Reviews

The Spanish Tragedy (Old Red Lion)

The new production of Thomas Kyd’s bloody tragedy runs until 5 March

You have to admire the ambition. Dan Hutton, part of the rising young company Barrel Organ, has squished Thomas Kyd’s tricksy, tangled revenge tragedy into the tiny Old Red Lion on a micro-budget. It’s a move that requires a radical edit, with Kyd’s 30-strong character list sliced down to nine, and an inventive, symbolic staging. But for all the contemporary, post-dramatic trappings – so rare at this level – it strips too much away by half.

Hutton and dramaturg Ellie Horne have boiled Kyd down to a tight cycle of revenge: Horatio’s murder is avenged with a mistake, an innocent man’s death, before more follow as a corrective. It comes in under 90 minutes.

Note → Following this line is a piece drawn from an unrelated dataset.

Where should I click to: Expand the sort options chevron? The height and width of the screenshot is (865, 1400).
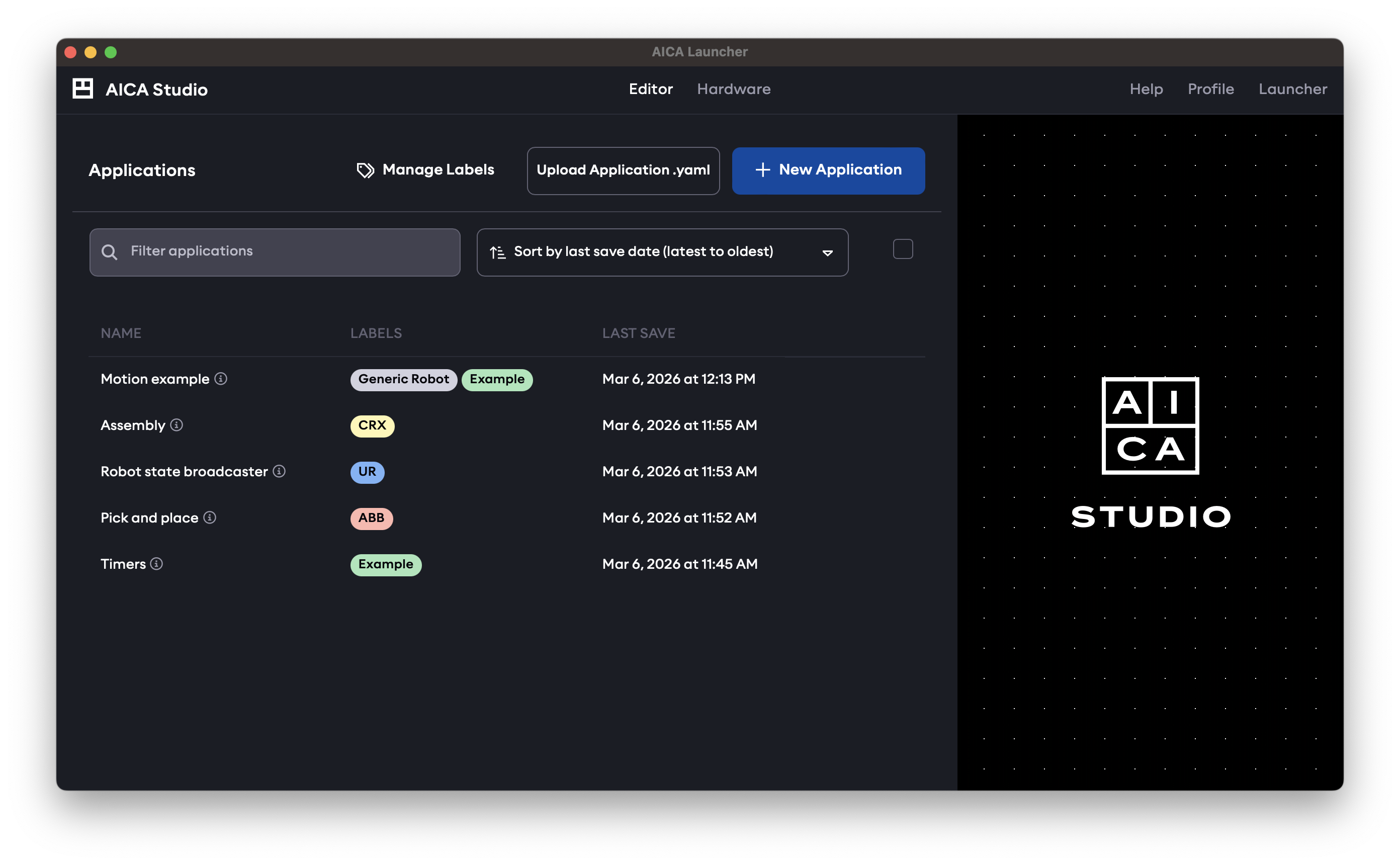click(828, 252)
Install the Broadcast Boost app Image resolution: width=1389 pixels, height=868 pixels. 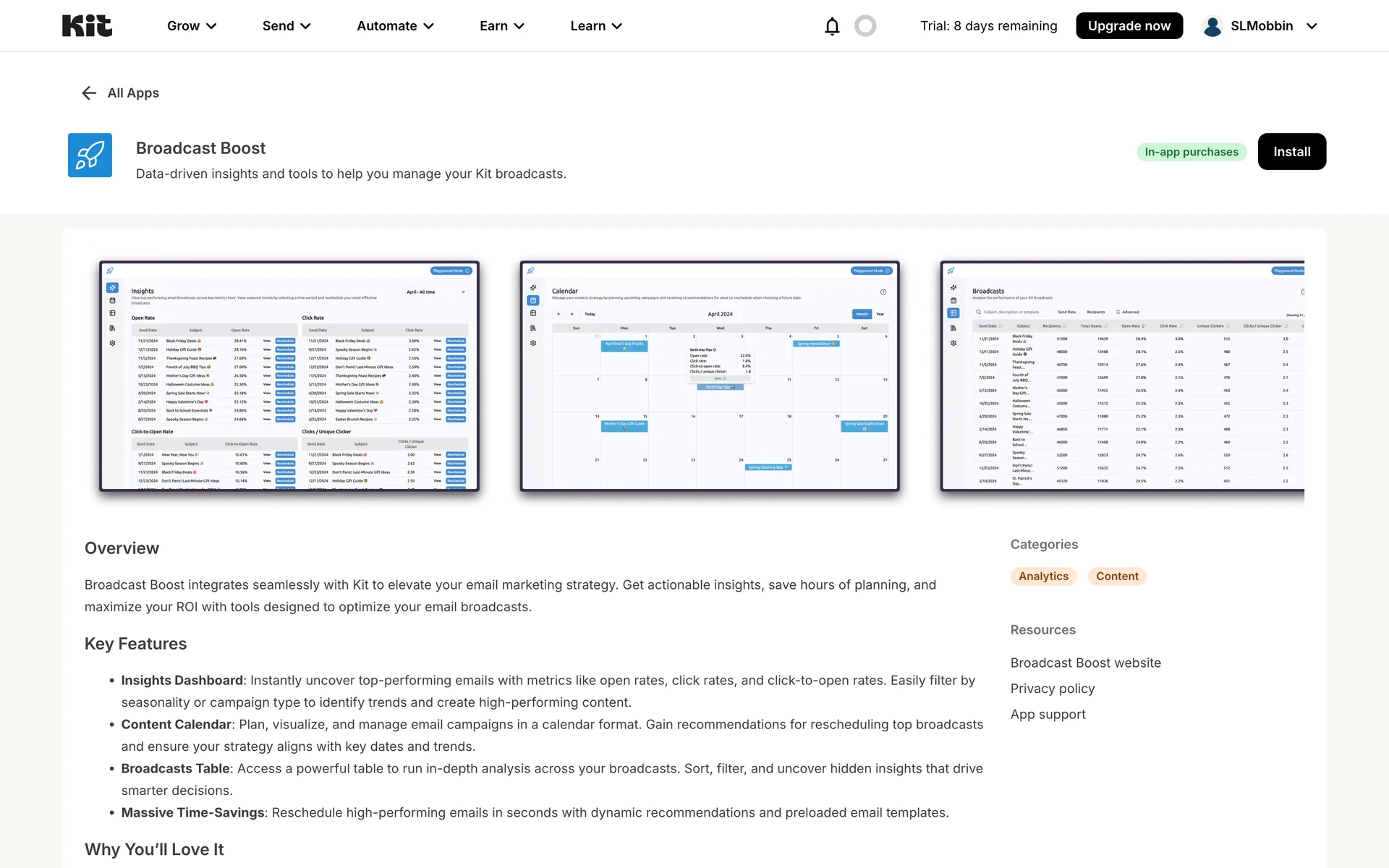pyautogui.click(x=1291, y=152)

Played on a plain white floor, with plastic slaughterhouse sheeting as a backdrop, it builds an unnerving atmosphere. Nic Farman’s strip lighting buzzes and flickers, Kieran Lucas’ electric score does the same. It’s played detached and cold, almost spoken rather than fully enacted, with a few totemic props – a crown, a pardon, several letters – all in block blue, added into proceedings. It’s a minimalist approach; if it’s onstage, it’s important.

The problem is that everything’s so pared back, the play’s stripped of its flesh, and so wary of pretence, that it stops being enjoyable.

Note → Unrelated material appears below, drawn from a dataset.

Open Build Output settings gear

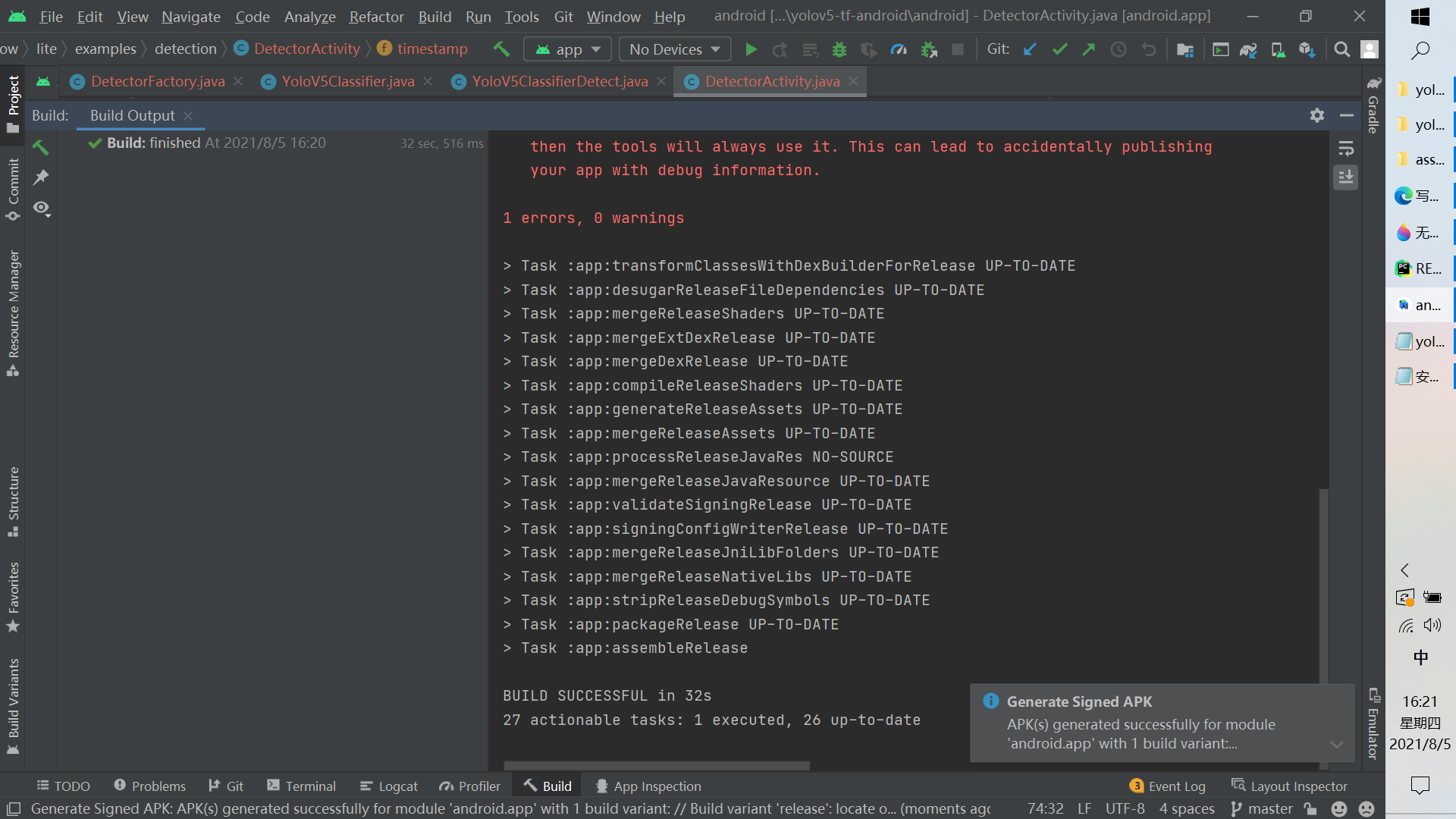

Following in the footsteps of director Ellen McDougall‘s work, Hutton finds alternative ways of representing violence. Baubles of blue ink hang from meat hooks, dangling ominously over a pristine white floor. With every death, predictably, one gets punctured, and the victim stands still, spotlit in white. It’s bloodless in more ways than one. Rob a revenge tragedy of its deaths and you render it joyless: a moralising fable, a sugar-free pudding. ‘Violence begets violence, kids.’ Like, duh.

Kyd builds to a play-within-a-play, often thought a precursor to Hamlet’s, in which real knives are used and real lives lost. This is Hutton’s boldest move by far: having begged the question of representing violence, he asks why we watch it as entertainment. Rather than Kyd’s words, the actors swerve into the contemporary colloquialisms of a crap soap opera – proof, apparently, that our tastes haven’t much changed. It’s a startling about-turn, destabilising, but only for a few seconds.

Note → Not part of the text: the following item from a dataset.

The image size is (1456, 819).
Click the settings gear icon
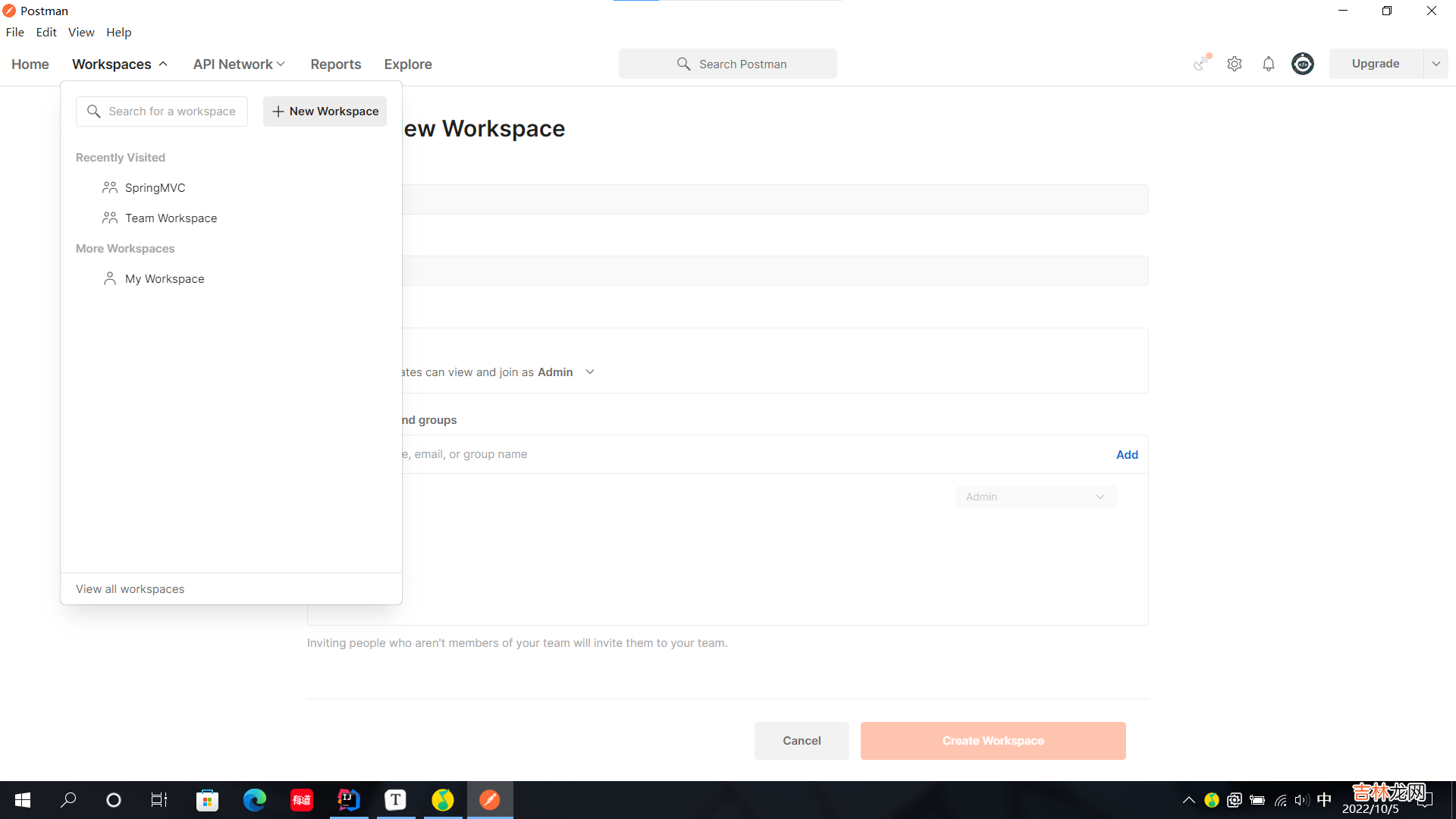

Not all of Hutton’s conceits add up: you can see that there’s thinking behind them, just not always what that thinking is. Why, for example, does Rebecca Crankshaw’s Hieronimo bleed red for real at the end? What makes her pain different?

Impressive though it is to see genuine experimentation on the fringe, The Spanish Tragedy feels like notes towards something tighter.

The Spanish Tragedy runs at the Old Red Lion until 5 March.